9. きれいなモノ
『あんた、きれいなんだな』
わたしがティモの発したその言葉の意味を聞いたのは、カイさまに昼食を出しにいったん館に戻った後だった。
わたしは真昼の森を夜を引き連れているような気持ちで戻り、とても不熱心に淡々とサンドイッチを作って、飲み物とともに“立入禁止”の札のかかる実験室の扉の前に置いた。……それから、自分用に切り取ったパンのひと切れを食べて境界の川に戻ってきたのだ。
食事をしたばかりのティモとネズミのルネは別れたときと同じ場所で待っていた。
「…………ねえ、ティモ」
持ってきた野菜の切れ端をルネに食べさせながら声をかければ、器用ではあるものの、行儀悪く膝の上で何かを書き付けていたティモの「ああん?」というガラの悪い返事が返ってくる。
「わかったことを教えてくれない?」
「ああ?」
「わたしの相談で、なにかわかったんでしょ。わたしのことか、あるじのことか、よくわからないけれど」
「あー」
それか、という嫌そうな声。
「ティモ」
「……わぁったよ」
がりがりと面倒くさそうに頭をかきながらも、律儀なティモは手に持っていたペンやら紙やら、下敷き代わりにしていた手帳らしきものやらをすべて荷物の中に押しこみ、わたしに向き直った。
「………………………あー、そうだな……その前によ、アンタとあんたのあるじサマの関係は本気でただの主従だって言ってたよな?」
「……そうよ」
「あるじサマは若いもしくはまだ若いと言える年齢。そうだな?」
「…………」
「おい」
ティモの声に苛立ちが混じる。
「こんくらいは答えろ。何も言ってやらねえぞ」
「……そうよ」
わたしは手の上のネズミを見ていた。ルネはわたしたちの会話に関心を払わず、もぐもぐと野菜を一心に食べ続けている。
「男か?」
「……ええ」
「なら、これからするオレの話は覚悟を持って聞け」
強い声にルネから目を上げれば、遮光メガネ越しのティモの視線は強くわたしに注がれていて、ぞくりとした。対岸の魔法使いは陽光のもとにあって、どこか魔獣めいて見えた。捕食者めいて。
いいか、と魔に親しむ青年は言った。
「アンタはきれいだ。このきれいというのは、特別な意味を持つ」
真実を告げる鐘のような口調だった。
「顔立ちがとかじゃねえ。オレらに容姿の美醜なんて意味がないからな」
ひとつ鳴るごとに心に染み込む闇を晴らすような。
ティモの声はカイさまの比類なく美しく清らかなものは違い、直接投げ込まれるかのように頭と心に響く。

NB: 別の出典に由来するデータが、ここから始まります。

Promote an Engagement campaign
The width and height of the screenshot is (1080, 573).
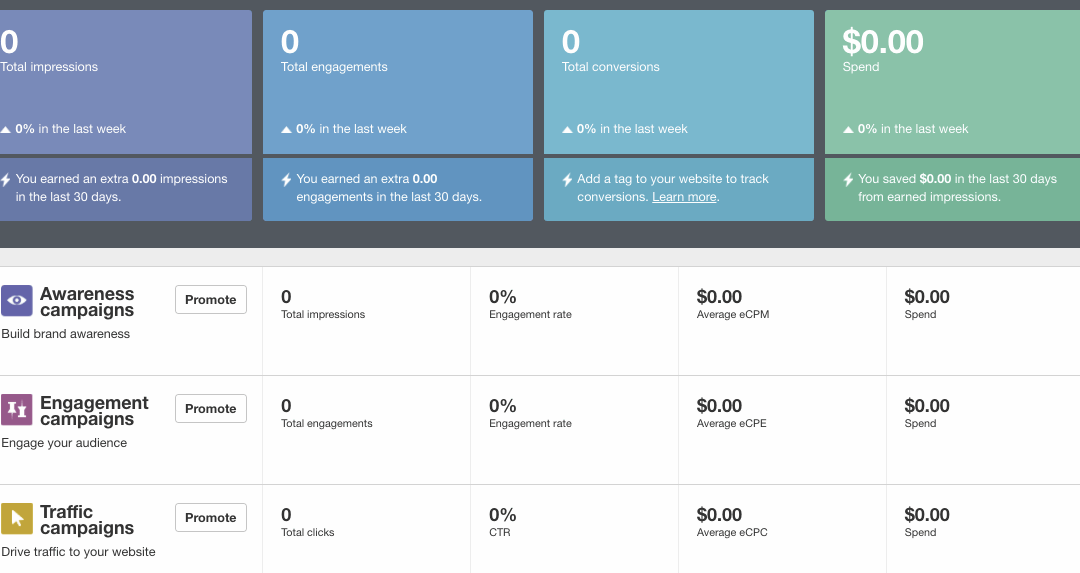tap(210, 409)
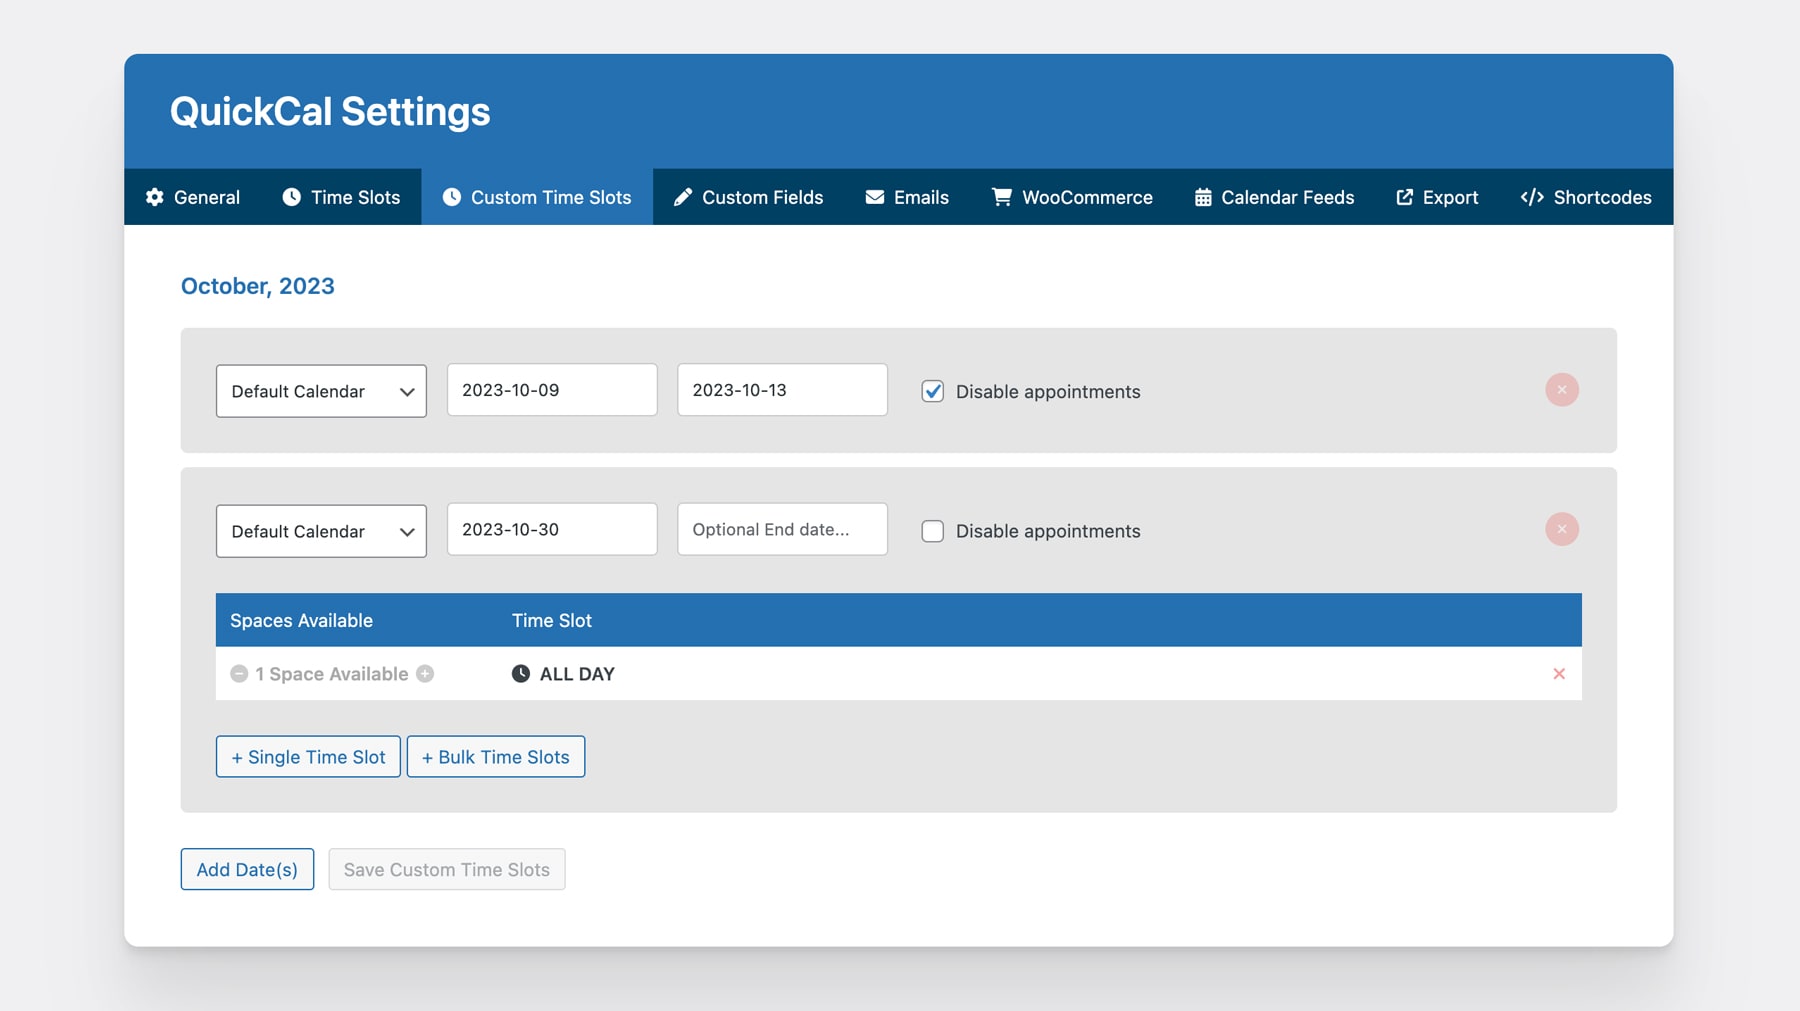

「その人間が持てる魔力の量は生まれる前から決まっている。わざわざ言うやつは少ねえから、これはあまりよく知られたことじゃないが……一級魔法師以上になれる程度に魔力量の多い者は例外なく目が悪い。魔力のある人間というのは昏き魔界の水に絡め取られた魂を持つ者で、魔法師の瞳はその身を侵す魔に歪まされしモノだ」
ティモはそっと遮光メガネの上から片目を覆うような仕草をした。
「オレも……技能が追いつかないが魔力量だけはかなり多いほうだから、目は悪い。悪いというのは視力じゃなくて……そうだな、やっぱ『歪み』か。アンタが見てる景色はオレの肉眼が見る景色と根本的に違う」
盲目のネズミが野菜を食べ終え、手の中で満足気に鳴く。わたしはその背を半分無意識に撫でた。
「オレはこのメガネを通してしか、マトモな世界を見ることができない。魔法が見えるというのはそういうことだ。目の見える二級以下の魔法師の大半は、見せるため以外の魔法を自らの目で見ることができない。しかし“目の悪い”魔法師たちにとっては常人に見えぬ魔の輝きのみが魅惑的なものだ」
オレも長く魔の輝き以外の光を見たことがなかった。ティモは似合わぬ自嘲混じりの声で言う。それが光とも知らなかったが、と。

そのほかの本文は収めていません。